What you have to do: The response must consist of the lines from the one holding "Connect a Pinterest profile" through the final line of the entries, given again exactly and without any pictures.

The data:

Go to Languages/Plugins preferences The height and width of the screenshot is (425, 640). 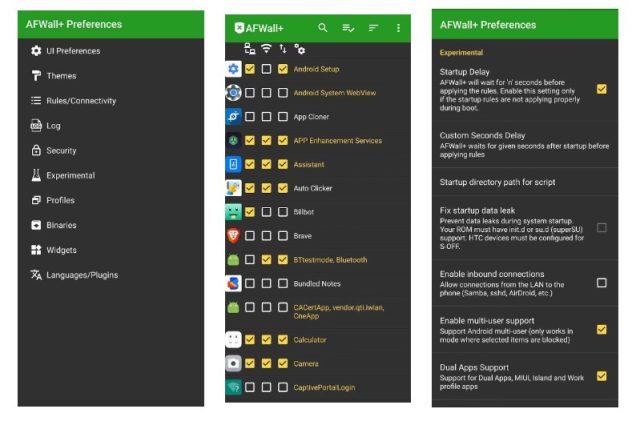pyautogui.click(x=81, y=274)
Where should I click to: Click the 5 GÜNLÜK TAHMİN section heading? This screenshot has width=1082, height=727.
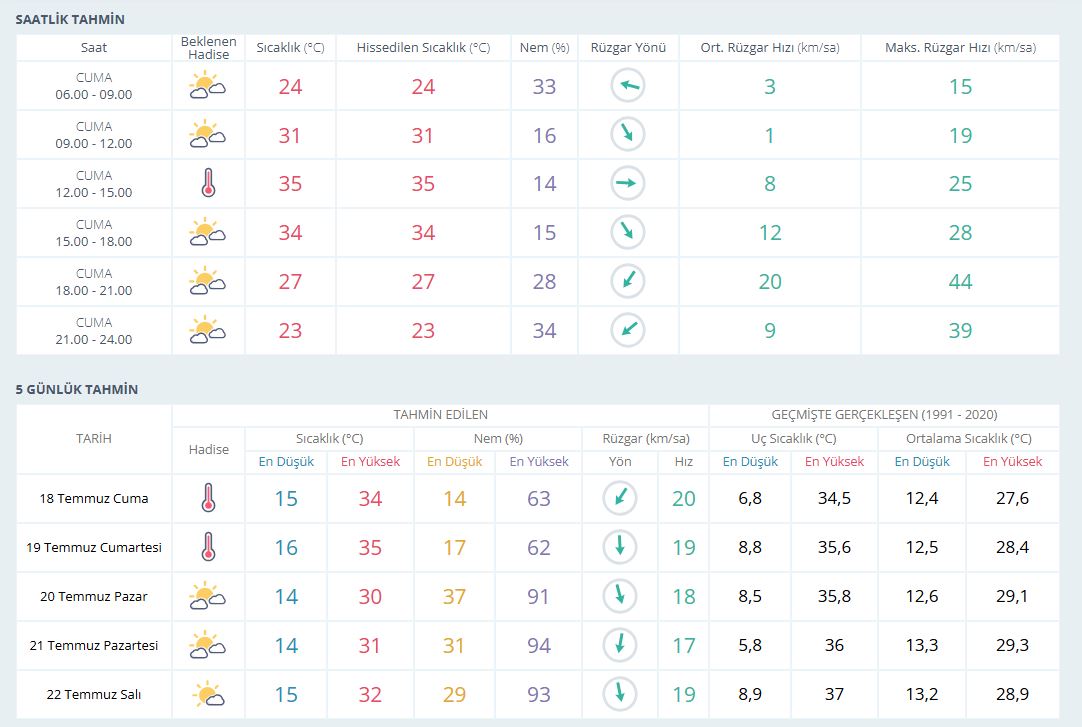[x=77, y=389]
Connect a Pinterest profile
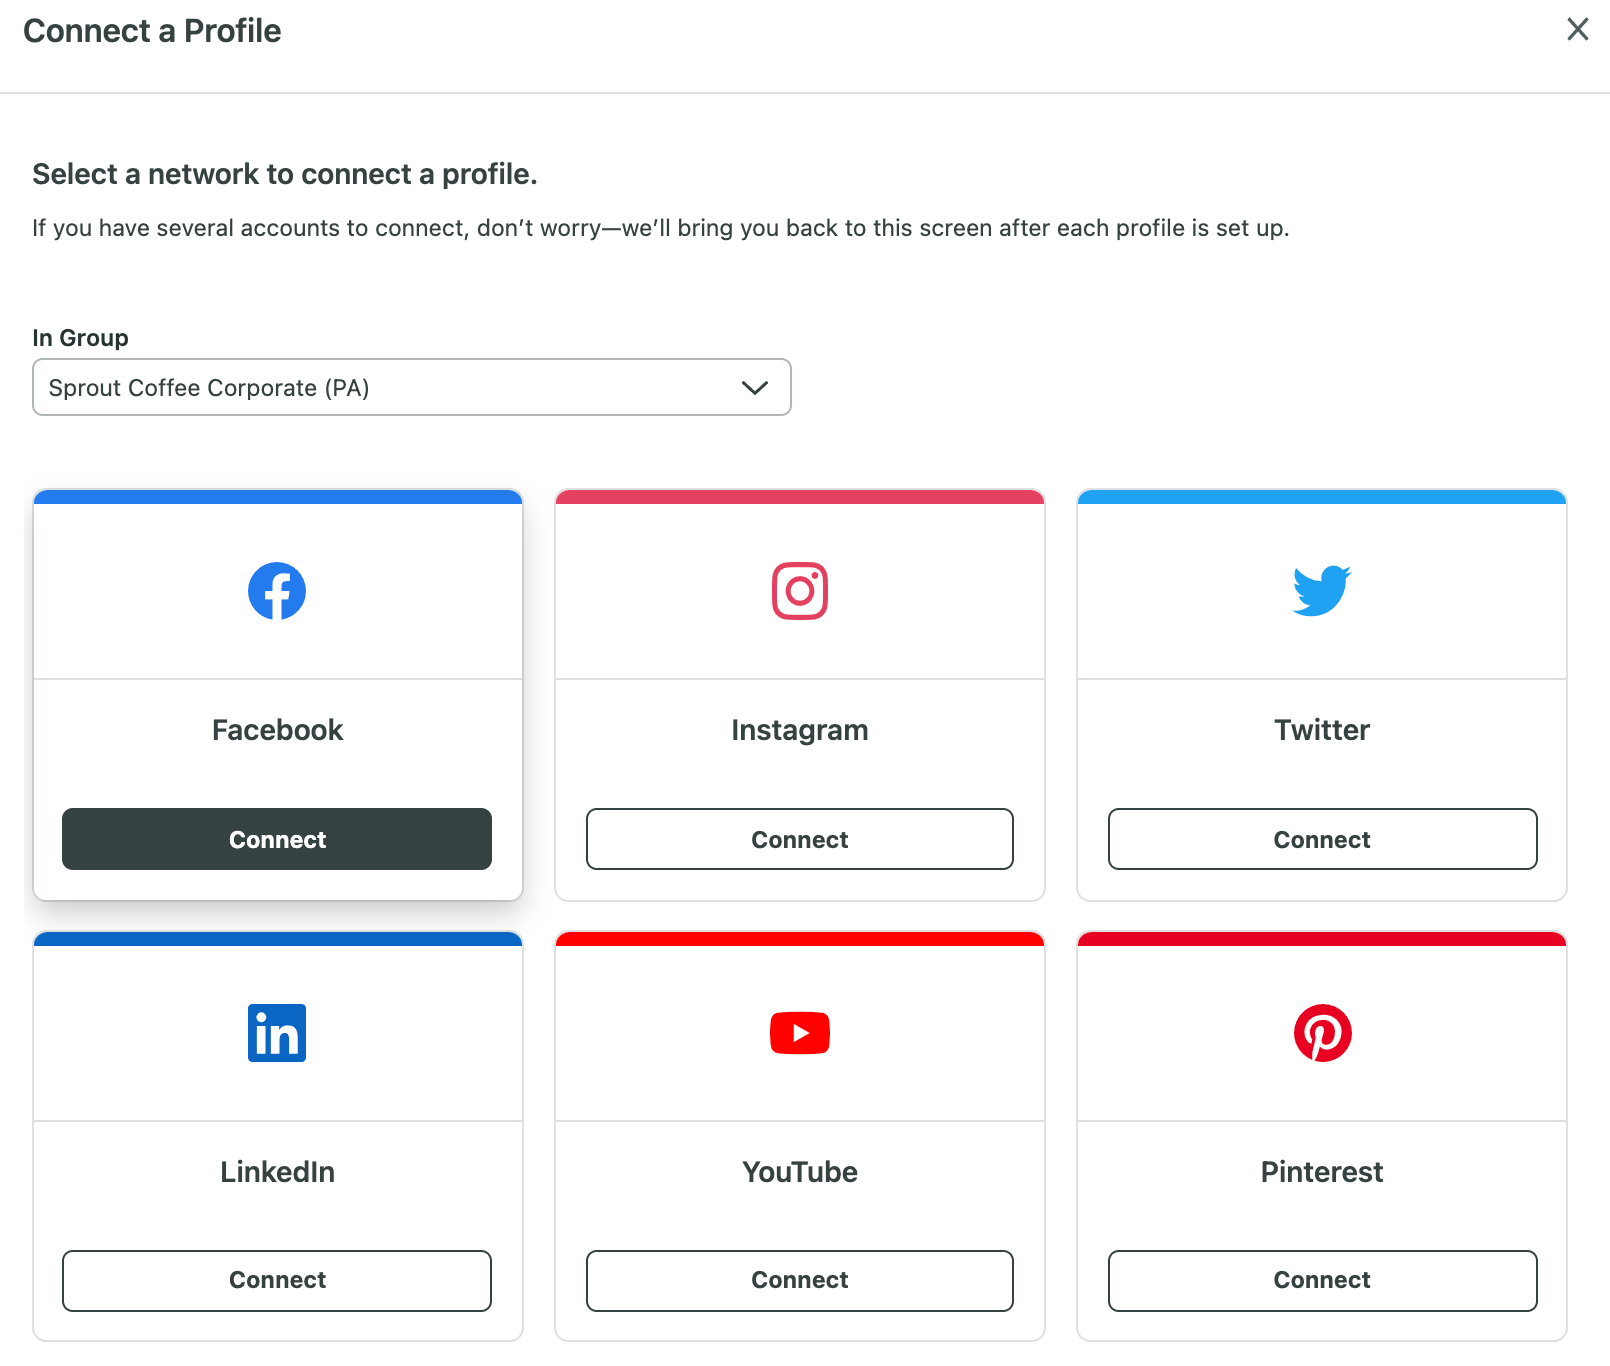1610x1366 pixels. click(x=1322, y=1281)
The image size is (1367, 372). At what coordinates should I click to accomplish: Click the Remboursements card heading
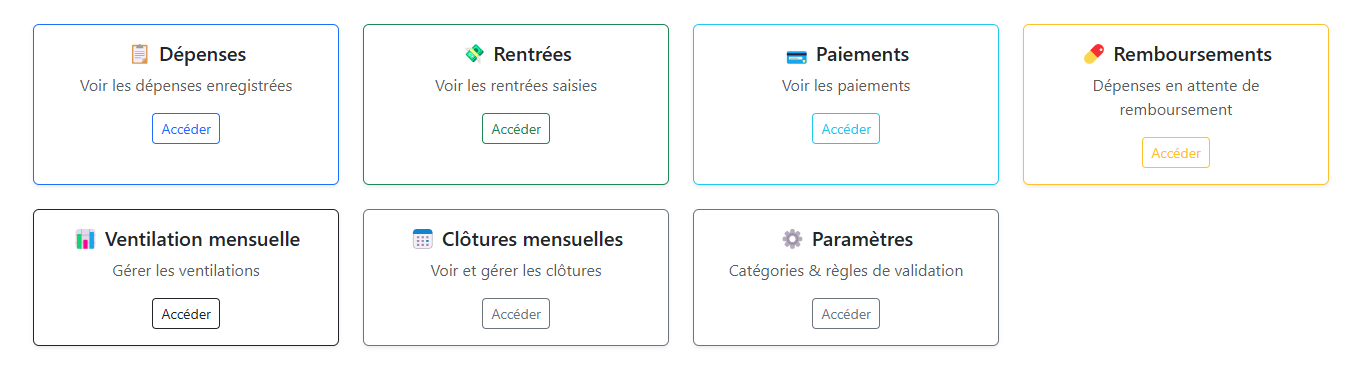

Answer section:
Connect a Pinterest profile
1610x1366 pixels. click(x=1322, y=1281)
The image size is (1367, 372). At what coordinates should I click to accomplish: Click the Remboursements card heading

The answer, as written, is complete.